═══ RECORDED DATA

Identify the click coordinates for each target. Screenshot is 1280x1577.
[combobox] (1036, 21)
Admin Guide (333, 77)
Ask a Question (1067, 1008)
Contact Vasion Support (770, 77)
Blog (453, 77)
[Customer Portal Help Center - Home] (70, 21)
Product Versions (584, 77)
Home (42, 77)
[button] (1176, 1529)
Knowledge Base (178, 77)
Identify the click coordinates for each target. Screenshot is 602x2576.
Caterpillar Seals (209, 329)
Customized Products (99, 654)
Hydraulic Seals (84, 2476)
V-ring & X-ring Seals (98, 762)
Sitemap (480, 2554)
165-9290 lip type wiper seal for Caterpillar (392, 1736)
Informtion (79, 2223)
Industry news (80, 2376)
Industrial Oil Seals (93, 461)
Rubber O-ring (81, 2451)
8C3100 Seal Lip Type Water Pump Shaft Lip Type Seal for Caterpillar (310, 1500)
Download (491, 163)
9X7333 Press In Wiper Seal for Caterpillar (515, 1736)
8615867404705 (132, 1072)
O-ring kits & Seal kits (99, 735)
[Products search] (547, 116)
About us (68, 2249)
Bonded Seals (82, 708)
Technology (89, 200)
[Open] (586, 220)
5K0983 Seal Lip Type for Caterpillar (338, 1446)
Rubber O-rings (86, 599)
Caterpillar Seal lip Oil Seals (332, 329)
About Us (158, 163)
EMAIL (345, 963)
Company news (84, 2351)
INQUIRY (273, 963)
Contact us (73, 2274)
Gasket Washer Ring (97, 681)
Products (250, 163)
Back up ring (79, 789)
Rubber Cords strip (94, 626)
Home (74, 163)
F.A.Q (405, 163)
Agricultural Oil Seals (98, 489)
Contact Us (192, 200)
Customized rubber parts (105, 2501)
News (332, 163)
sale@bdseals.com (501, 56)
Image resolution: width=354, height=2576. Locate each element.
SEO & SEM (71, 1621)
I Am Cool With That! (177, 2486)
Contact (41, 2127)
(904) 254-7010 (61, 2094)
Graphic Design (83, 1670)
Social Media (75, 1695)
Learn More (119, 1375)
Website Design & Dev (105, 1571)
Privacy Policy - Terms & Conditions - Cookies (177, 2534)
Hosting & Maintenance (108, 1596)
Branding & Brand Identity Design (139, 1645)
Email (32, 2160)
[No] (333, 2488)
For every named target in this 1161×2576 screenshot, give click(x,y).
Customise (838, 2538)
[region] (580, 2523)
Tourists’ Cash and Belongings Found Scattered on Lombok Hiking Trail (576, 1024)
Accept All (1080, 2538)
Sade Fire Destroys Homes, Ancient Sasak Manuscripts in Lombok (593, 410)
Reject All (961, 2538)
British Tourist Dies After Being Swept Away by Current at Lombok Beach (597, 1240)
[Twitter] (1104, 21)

══════

Lines from the entries that contain the string "Caterpillar" must be found and copied.

Caterpillar Seals (209, 329)
165-9290 lip type wiper seal for Caterpillar (392, 1736)
8C3100 Seal Lip Type Water Pump Shaft Lip Type Seal for Caterpillar (310, 1500)
9X7333 Press In Wiper Seal for Caterpillar (515, 1736)
5K0983 Seal Lip Type for Caterpillar (338, 1446)
Caterpillar Seal lip Oil Seals (332, 329)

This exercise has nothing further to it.